Le Pape exhorte les Chrétiens à faire de la politique

François: “Moi, je ne voulais pas faire le pape”

Afp

Mis en ligne le 07/06/2013

Le pape s’est également exprimé sur la crise économique: “La crise que nous vivons est la crise de la personne, qui ne compte plus, seul l’argent compte.”

 

Le pape François a plaisanté sur les difficultés de son métier vendredi à Rome devant des milliers de jeunes élèves et enseignants des écoles jésuites, affirmant qu’il ne voulait pas vraiment devenir le chef de l’Eglise catholique.

Répondant à la question d’un enfant, il a expliqué sur un ton léger: “quelqu’un qui aurait voulu, qui aurait eu envie d’être pape, Dieu ne l’aurait pas béni. Moi je ne voulais pas faire le pape”.

Le pape élu le 13 mars recevait plus de 9.000 personnes, des élèves d’écoles jésuites et leurs familles, des anciens élèves et enseignants d’Italie et d’Albanie. L’ancien archevêque de Buenos Aires est lui-même issu de la congrégation des Jésuites.

Il a répondu de façon improvisée et avec sa chaleur habituelle aux questions souvent directes et ingénues posées par les enfants.

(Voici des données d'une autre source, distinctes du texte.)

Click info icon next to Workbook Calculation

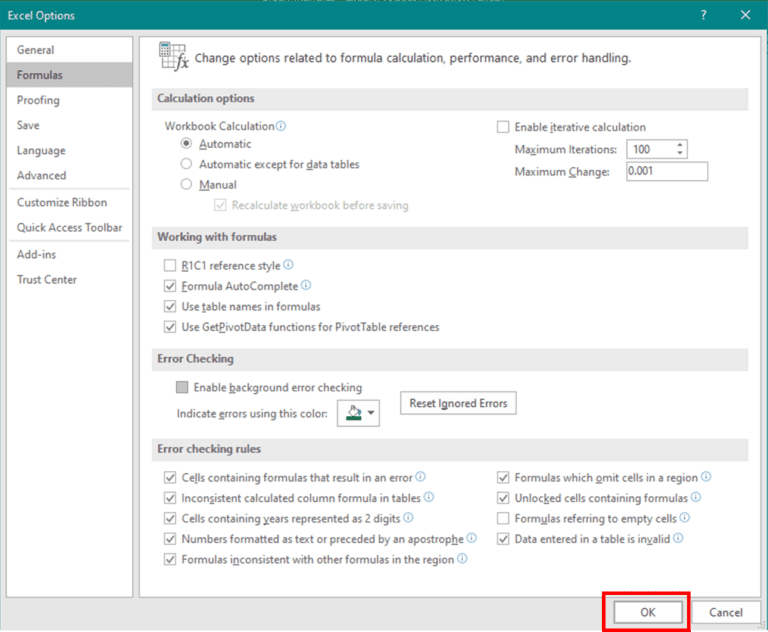(281, 127)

Et à propos de son renoncement aux fastes de sa fonction, il s’est insurgé contre la persistance de grandes injustices: “dans ce monde qui offre tant de richesses, tant de ressources suffisantes pour nourrir tout le monde, on ne comprend pas qu’il y ait encore tant d’enfants affamés, sans éducation, tant de pauvres”.

Concernant la crise économique qui frappe durement l’Italie, il a souligné que “le monde entier vit un moment de crise”. “Mais il faut savoir lire cette crise”, a-t-il dit, soulignant que “c’est d’abord une crise de la valeur de la personne humaine”.

“La crise que nous vivons est la crise de la personne, qui ne compte plus, seul l’argent compte”, a-t-il martelé.

A cette assemblée de jeunes, il a tenu à dire “de ne pas se laisser voler l’espoir par l’esprit de vanité, l’orgueil…”. “Jésus s’est fait pauvre pour nous, la pauvreté sème l’espérance”, a-t-il dit.

Le pape a aussi exhorté les chrétiens à s’engager en politique. “C’est une obligation pour les chrétiens qui ne peuvent pas s’en laver les mains comme (Ponce) Pilate”. “La politique est la forme la plus haute de la charité car elle cherche le bien commun”, a-t-il dit.